Extract to read:
* * * * * * * * *

Skip to content

PINE: Pruning Boosted Tree Ensembles with Conformal In-Distribution Prediction Equivalence

Conference: ICML 2026
arXiv: 2605.28068
Code: TBD
Area: Model Compression / Tree Ensemble Pruning / Conformal Prediction
Keywords: Tree Ensemble Pruning, Faithful Pruning, Conformal Prediction, In-Distribution Equivalence, Chow-Liu Tree

TL;DR

PINE contracts the "faithful pruning" equivalence constraint for boosted tree ensembles from the entire input space to an "in-distribution region" \(\mathcal{X}_{\text{ID}}(\alpha)\) defined by Chow-Liu tree likelihood and split conformal calibration. By smoothly controlling the compression-fidelity trade-off with a single parameter \(\alpha\), it improves the compression rate by up to 30% relative to FIPE across 12 public tabular datasets, while providing a provable guarantee that the probability of "prediction consistency before and after pruning" is \(\geq 1-\alpha\).

* * * * * * * * *

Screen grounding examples
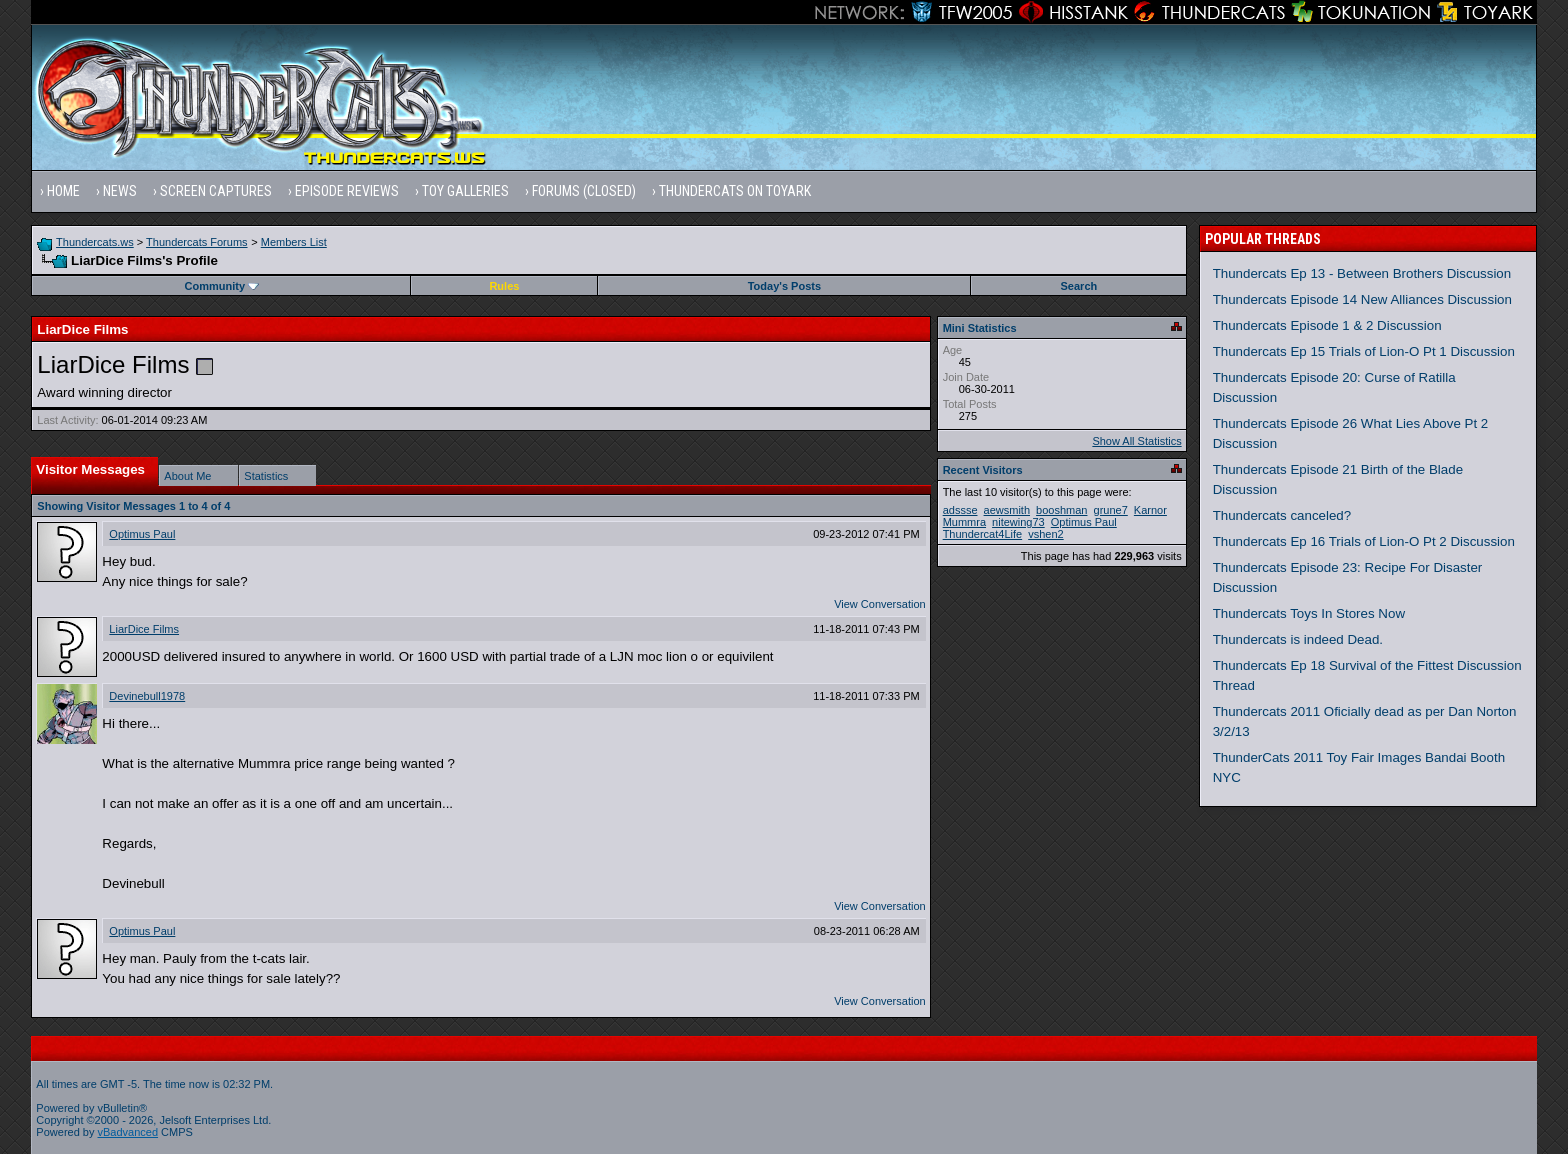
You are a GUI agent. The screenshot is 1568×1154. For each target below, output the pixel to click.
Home (63, 191)
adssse (960, 510)
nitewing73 (1018, 522)
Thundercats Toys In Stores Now (1309, 613)
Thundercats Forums (196, 242)
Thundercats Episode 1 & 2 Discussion (1327, 325)
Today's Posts (784, 286)
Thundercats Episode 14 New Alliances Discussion (1362, 299)
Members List (294, 242)
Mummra (964, 522)
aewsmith (1007, 510)
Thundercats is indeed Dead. (1298, 639)
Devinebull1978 (147, 696)
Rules (504, 286)
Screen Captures (216, 191)
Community (222, 286)
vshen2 (1045, 534)
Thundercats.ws (95, 242)
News (120, 191)
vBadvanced (128, 1132)
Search (1079, 286)
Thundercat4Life (983, 534)
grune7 (1111, 510)
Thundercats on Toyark (735, 191)
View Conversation (880, 604)
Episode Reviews (347, 191)
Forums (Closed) (584, 191)
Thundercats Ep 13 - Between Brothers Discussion (1362, 273)
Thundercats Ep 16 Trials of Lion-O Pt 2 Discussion (1364, 541)
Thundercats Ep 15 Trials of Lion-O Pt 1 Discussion (1364, 351)
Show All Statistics (1136, 441)
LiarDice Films (144, 629)
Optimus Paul (142, 534)
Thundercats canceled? (1282, 515)
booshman (1061, 510)
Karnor (1150, 510)
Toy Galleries (465, 191)
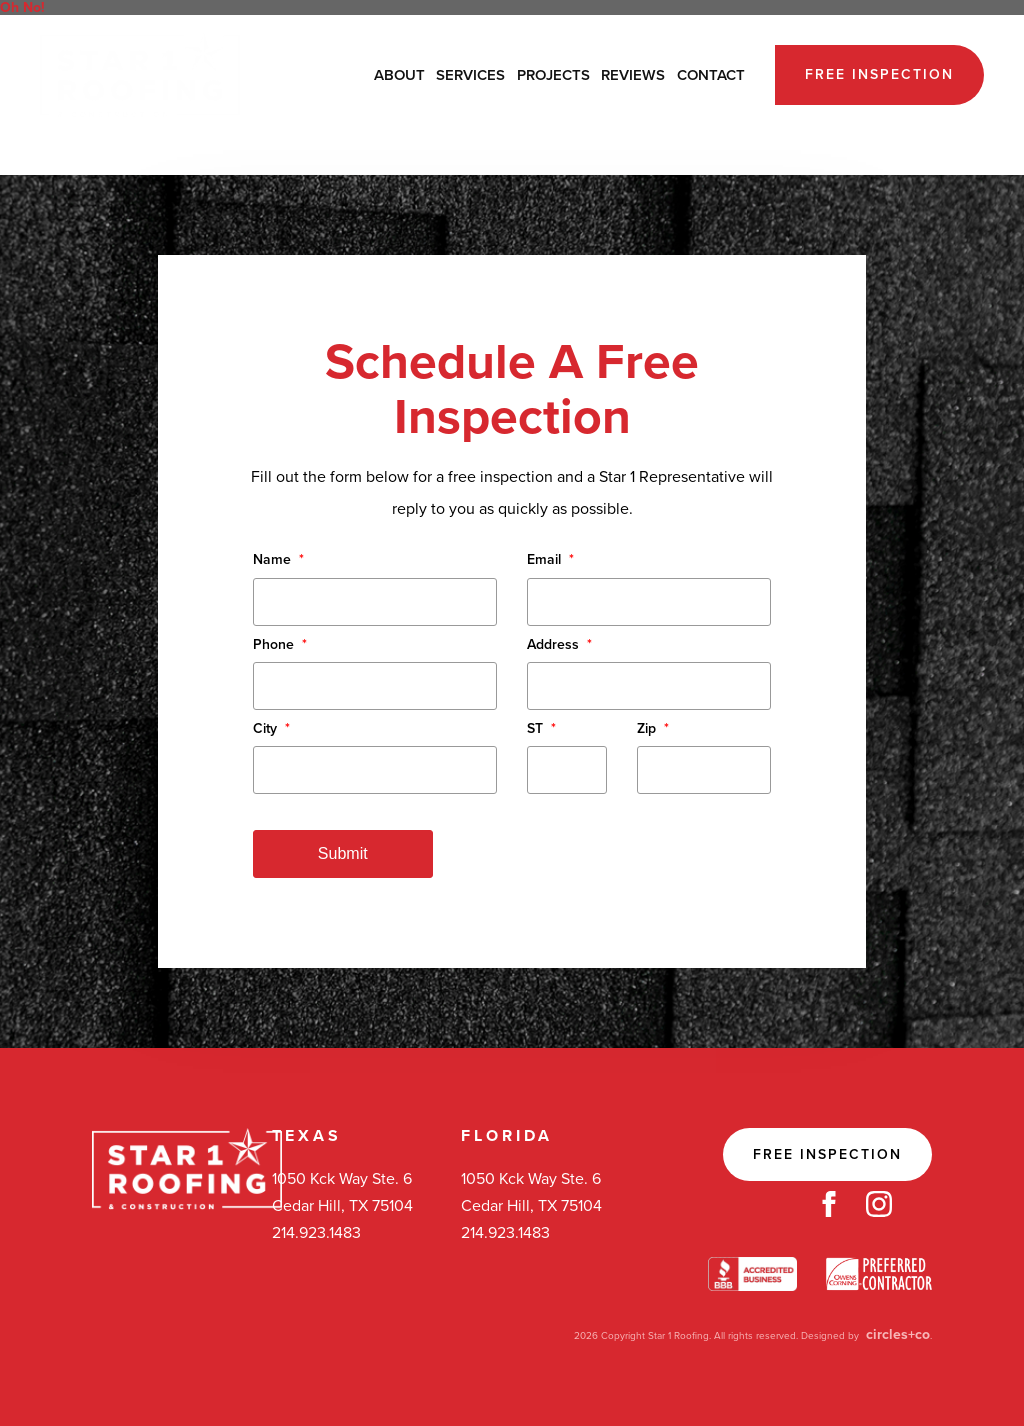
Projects (553, 75)
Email (550, 559)
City (271, 728)
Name (278, 559)
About (399, 75)
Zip (653, 728)
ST (541, 728)
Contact (711, 75)
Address (559, 644)
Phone (280, 644)
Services (470, 75)
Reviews (633, 75)
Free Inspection (879, 74)
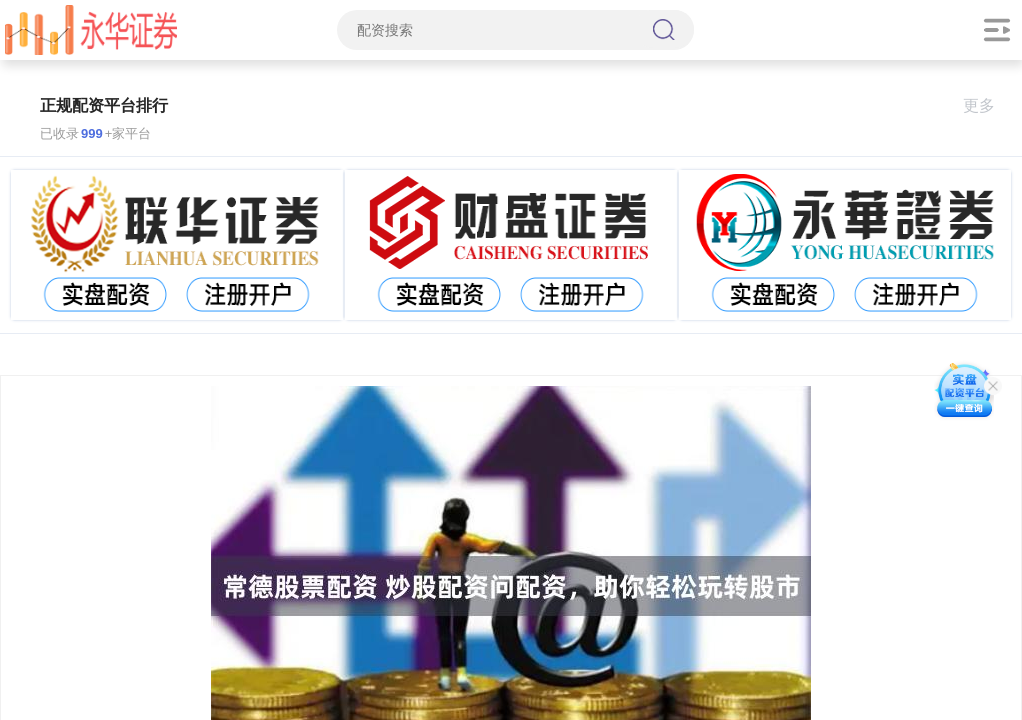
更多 (987, 105)
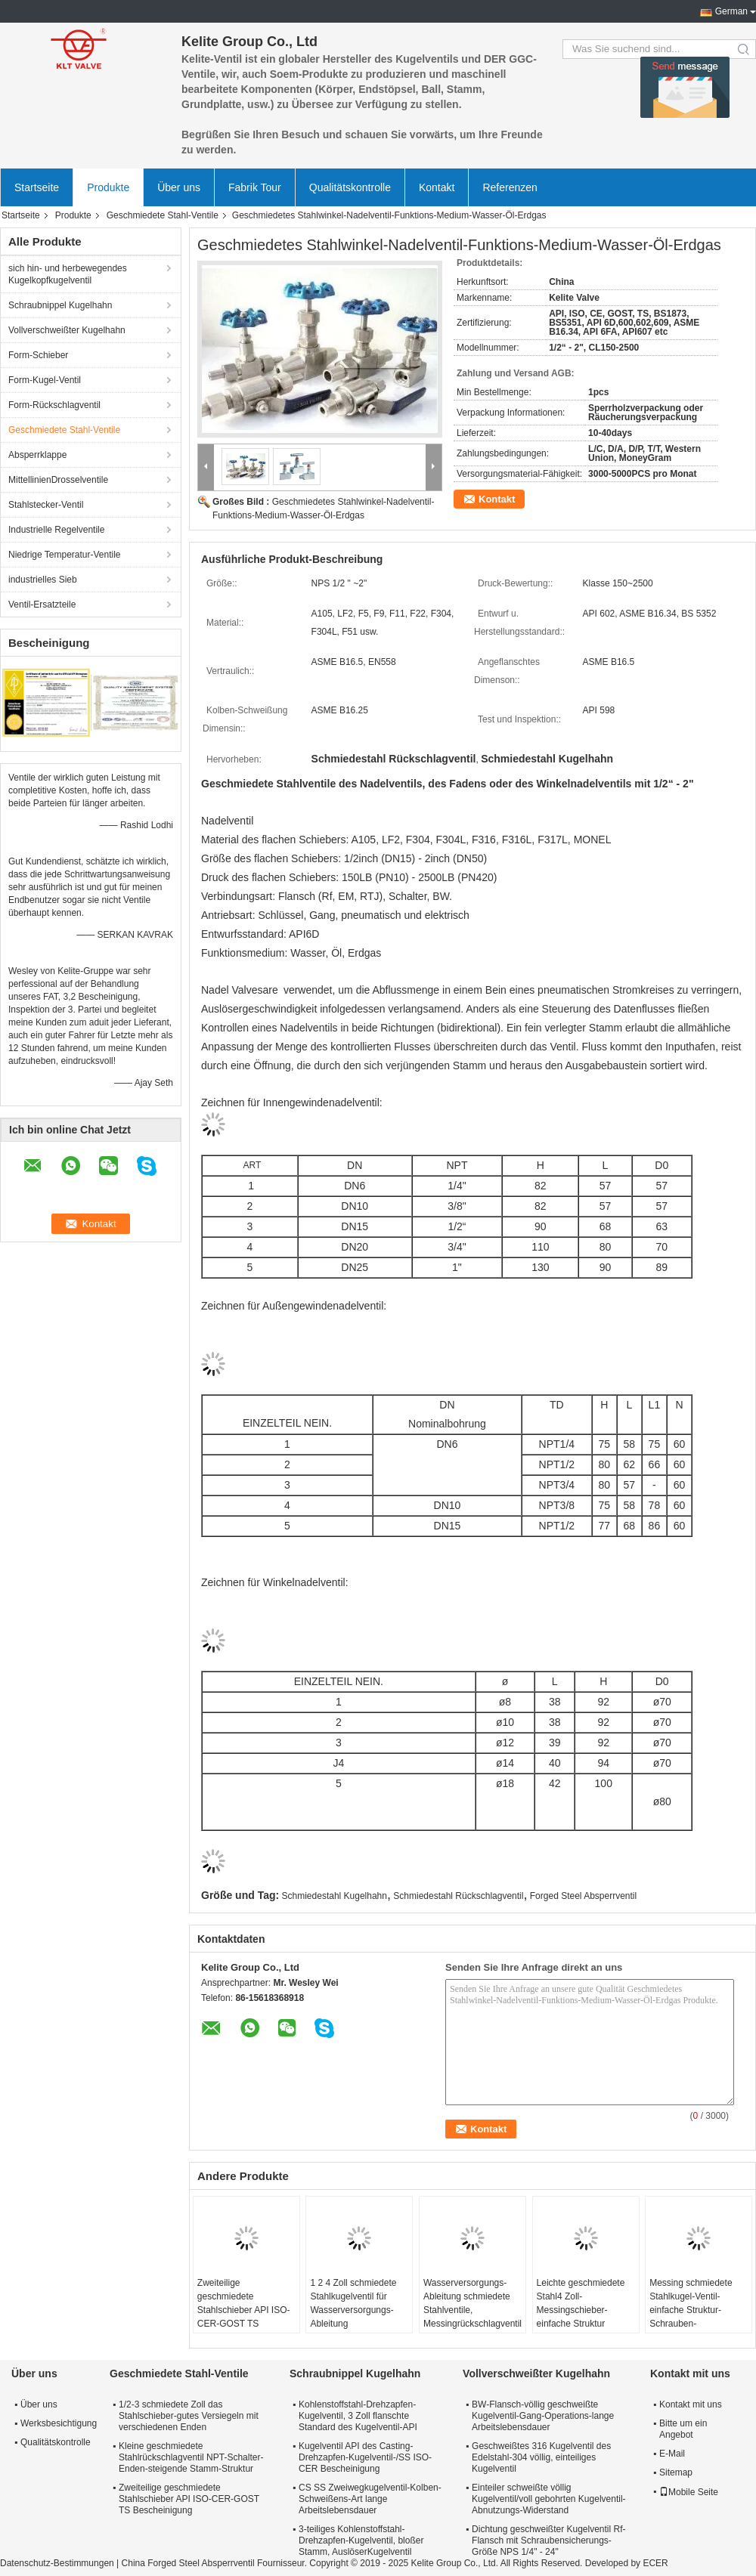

* * * * * * * * *

Problems:
a - Please list every keyword given in the PINE paper summary.
b - Duplicate the part of the PINE paper summary starting at "PINE contracts the" and ending at "is \(\geq 1-\alpha\).".
The items aren't needed here.

Worked solutions:
a - Tree Ensemble Pruning, Faithful Pruning, Conformal Prediction, In-Distribution Equivalence, Chow-Liu Tree

b -
PINE contracts the "faithful pruning" equivalence constraint for boosted tree ensembles from the entire input space to an "in-distribution region" \(\mathcal{X}_{\text{ID}}(\alpha)\) defined by Chow-Liu tree likelihood and split conformal calibration. By smoothly controlling the compression-fidelity trade-off with a single parameter \(\alpha\), it improves the compression rate by up to 30% relative to FIPE across 12 public tabular datasets, while providing a provable guarantee that the probability of "prediction consistency before and after pruning" is \(\geq 1-\alpha\).